Another great tool is our custom optimal lineups, which are available for premium subscribers. Within the tool, we've added the option to stack teams -- you choose the team you want to stack, show how many players you want to use within the stack, and the tool will create a lineup based on this that you can then customize.
Now, let's get to the stacks. Here are the teams you should be targeting in daily fantasy baseball today.
Kansas City Royals
I like Trevor May. I really do. He has a dope Twitter account and mixes his own music under the name, "DJ Heybeef." But when you were the seventh choice to be a member of the Minnesota Twins rotation, that screams "Stack me, baby."
May should develop into a solid back-end-of-the-rotation guy eventually, but he wasn't there yet last year when he was in the majors. In 45.2 innings, he had a 7.88 ERA and a 4.77 FIP. He showed flashes of being dominant with his 6-inning, 10-strikeout performance against the Chicago White Sox, but there's enough there for me to like the Royals' offense today.
This game has the highest over/under of the early slate at 8.5, and there are plenty of cheap options within the Royals' order. Their number-three hitter, Lorenzo Cain, was less than $4,000 on DraftKings yesterday. I'm not saying definitively that the Royals will post crazy numbers today as May does have the potential to break out, but they're a solid play with upsided goodiness.
Detroit Tigers
This one is less about the matchup and more about weather conditions and the fact that the Detroit Tigers are straight killin' it right now.
Through six games this season, the Tigers have been held beneath seven runs only once, when they defeated the Twins, 4-0, on opening day. As a team, they are slashing .355/.433/.550, all of which are tops in the leagues. They're going to regress eventually, but why not ride the lightning until they do?
On top of that, they are going to be playing in 80-degree weather. No other game in the early slate is forecasted to be above the low 70's. Getting this team into warm weather, coupled with their already scorching bats could spell trouble even for a guy with stuff as good as Gerrit Cole.
Toronto Blue Jays
Much like I love Trevor May, I also have a thing for Jake Odorizzi. He's young, he can rack up the strikeouts, and he had an awesome season-opening performance last week. But brudduh is flirting with disaster today.
Odorizzi had the second lowest ground-ball rate last year among qualified starters at 29.9 percent. That's not a terrible thing at Tropicana Field, which ranked 25th in ESPN's Home Run Park Factor last year. But when you're at Rogers Centre, which ranked third? That's a different story.
In 2014, Odorizzi had a silly-good 2.62 ERA at home.

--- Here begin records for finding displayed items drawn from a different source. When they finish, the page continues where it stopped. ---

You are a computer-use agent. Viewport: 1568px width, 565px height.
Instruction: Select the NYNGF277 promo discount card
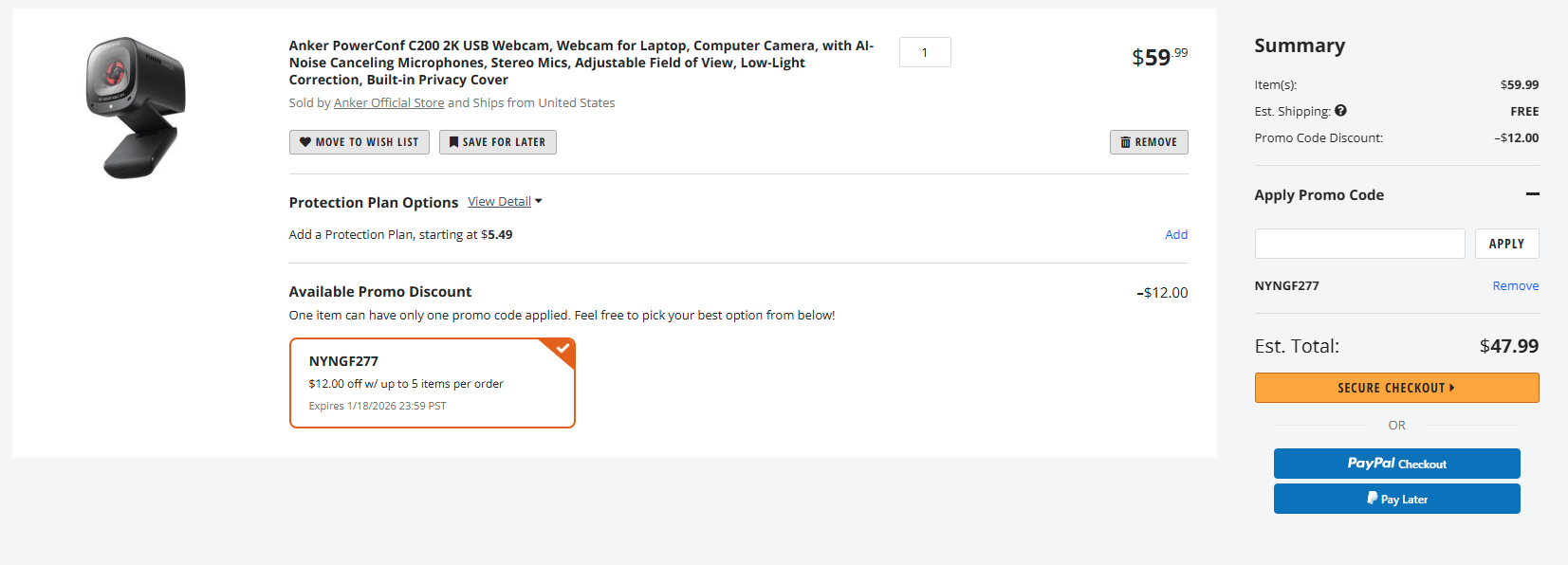pos(432,383)
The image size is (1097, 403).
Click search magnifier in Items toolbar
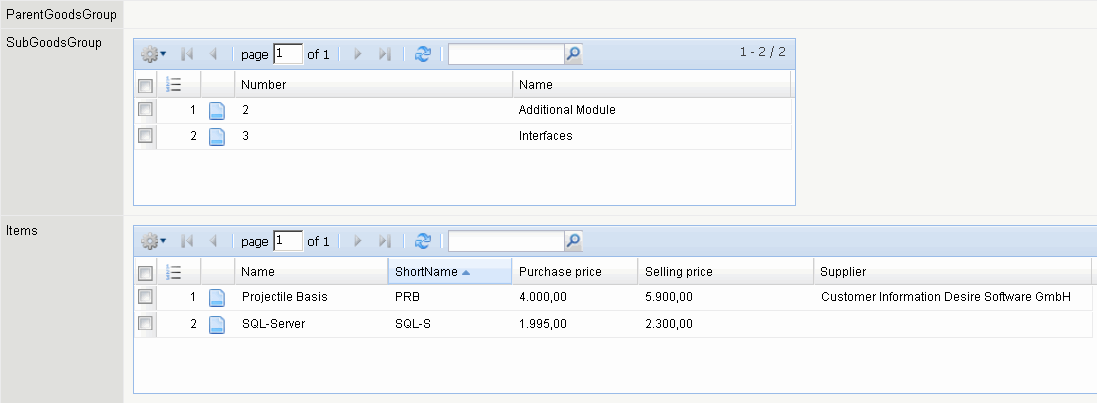(573, 241)
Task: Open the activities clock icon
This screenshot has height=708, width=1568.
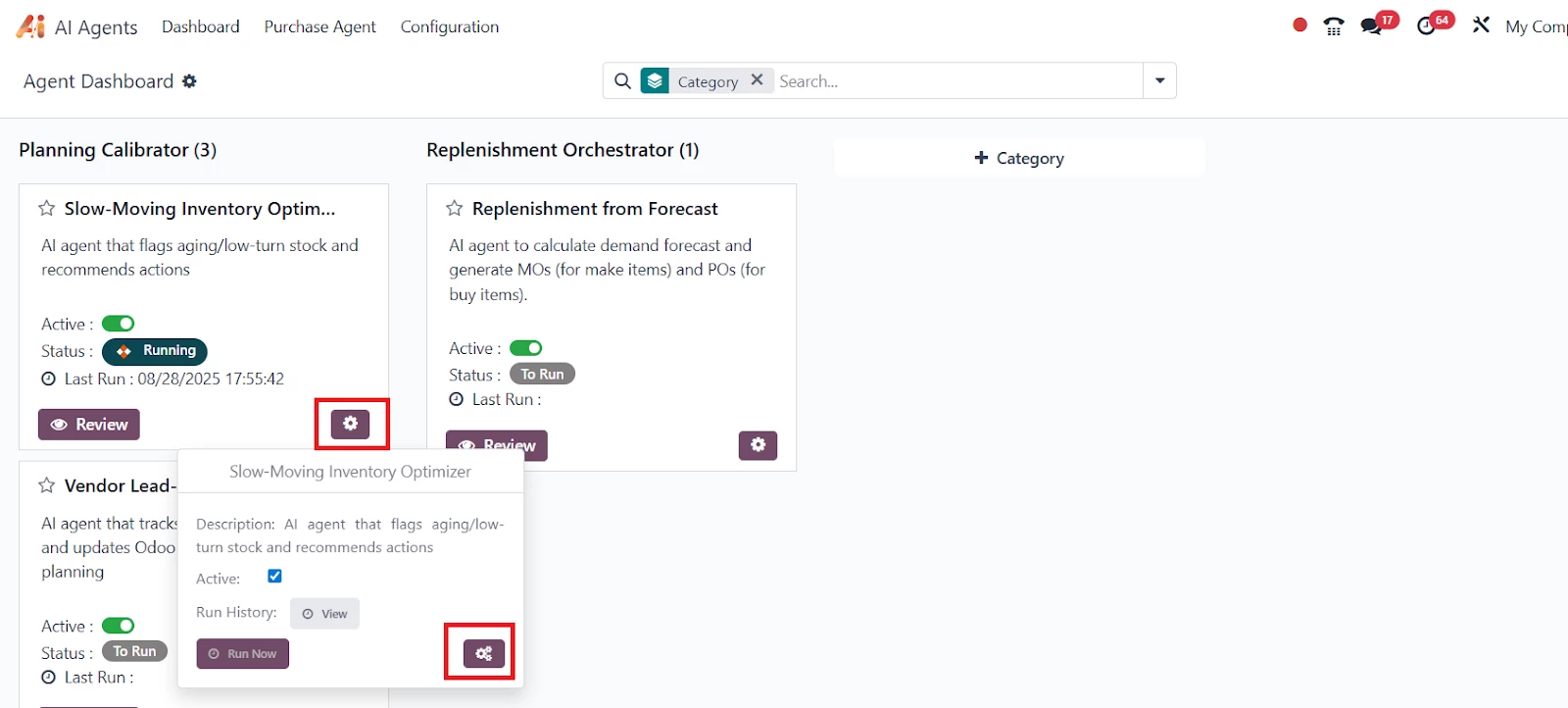Action: coord(1426,26)
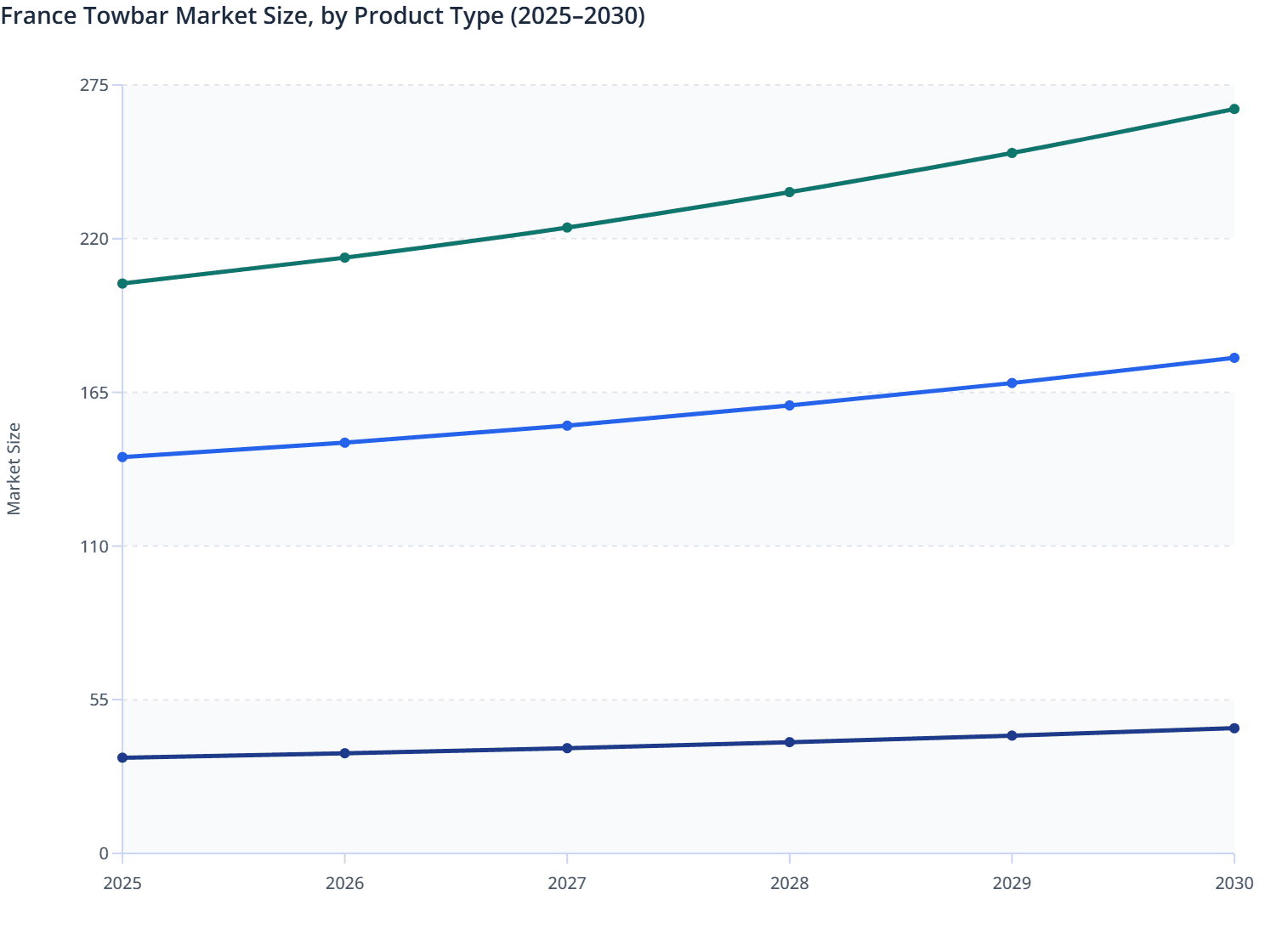Select the 2030 navy series endpoint marker
This screenshot has width=1282, height=952.
coord(1234,728)
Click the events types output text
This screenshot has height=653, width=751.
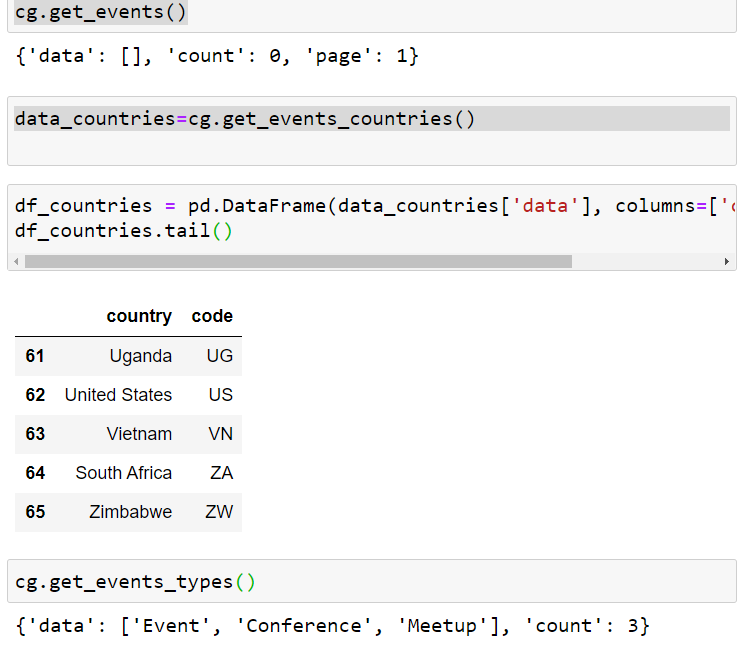332,627
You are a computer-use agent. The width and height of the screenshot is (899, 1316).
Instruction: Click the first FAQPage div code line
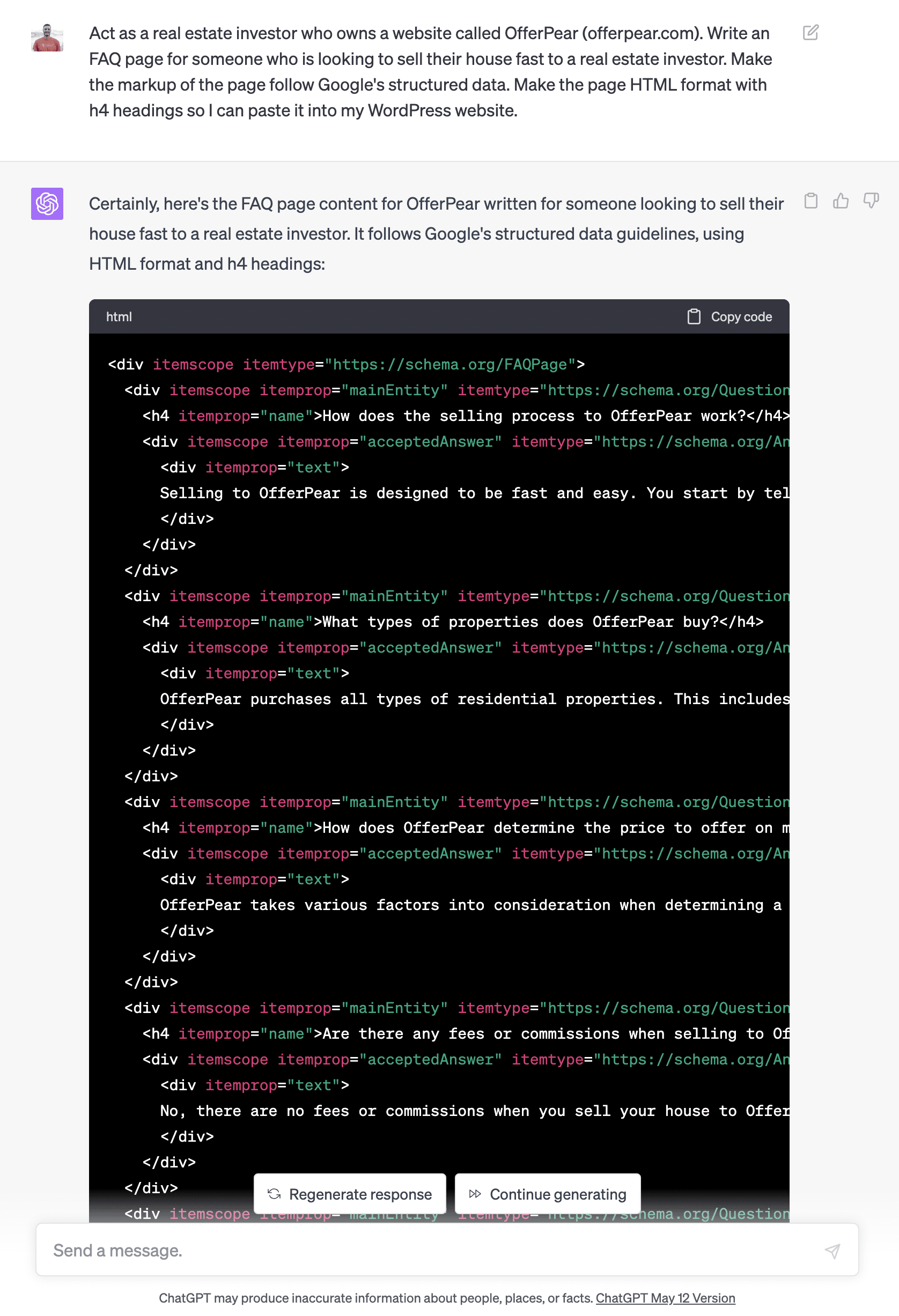tap(346, 364)
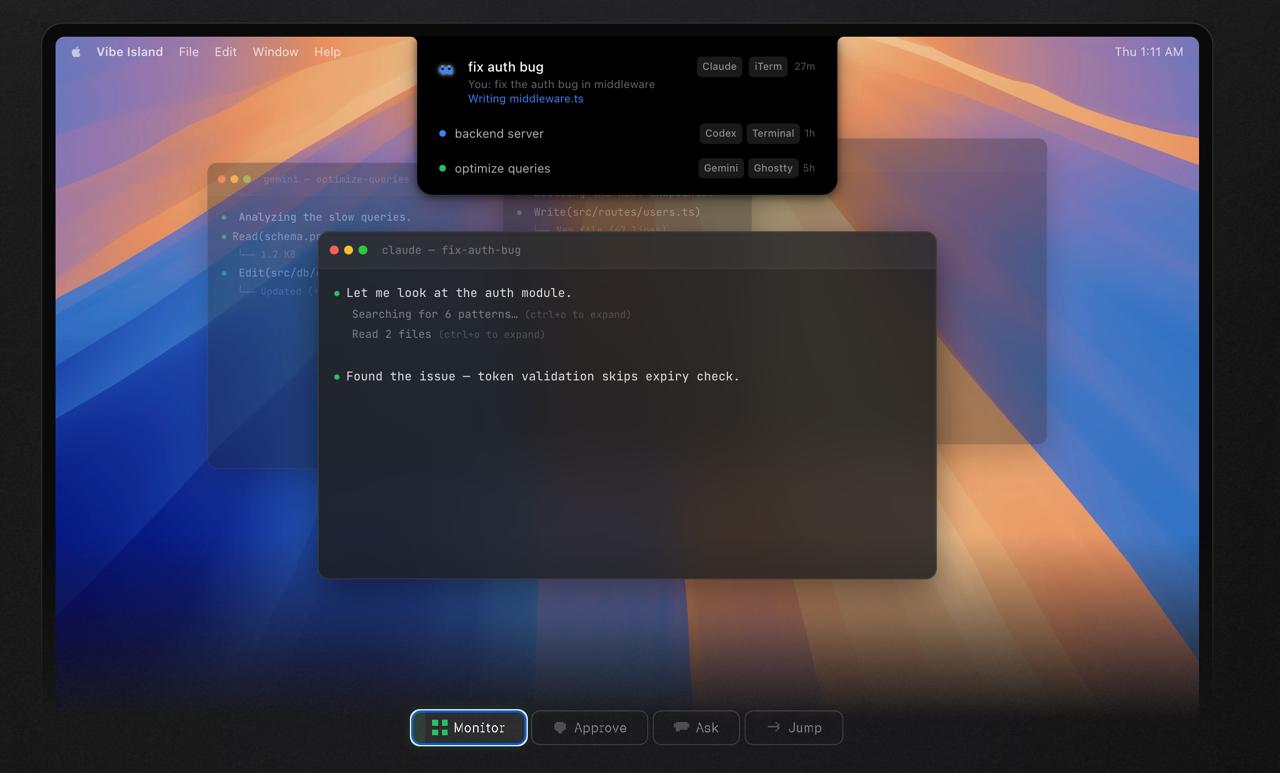Click the menu bar clock showing Thu 1:11 AM
Screen dimensions: 1280x773
(x=1148, y=52)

That would be Rookie-of-the-Year type stuff if he could sustain it on the road. Nope. There, his ERA inflated to 6.32. Part of that was because his BABIP against rose to .347, but he also allowed more than two home runs per nine innings. All of this is dependent on a crazy small sample size, but the splits were so wide that it's enough for me to roll out a Blue Jays stack today.
Los Angeles Angels
The "move Ross Detwiler back into the rotation" experience went pretty much as expected last week. Heal quickly, Yu Darvish.
Detwiler got rocked by the A's in his first start since 2013 to the tune of five earned runs (eight total) in just over four innings. numberFire projected Detwiler to have a season-long 4.32 ERA, so this shouldn't come as a huge shock. Today, it's the Angels' turn in the ring.
The unfortunate thing here is that DraftKings must have anticipated such a stack as the pricing on Angels players is bonkers for today. Mike Trout at $6,600? BRUH. I got bills to pay, homie. This means you may have to go for a shorter stack, or really cheap pitching options. But if you can find three players a bit lower in the order to plop into your lineup, it could pay serious dividends in a matchup like this.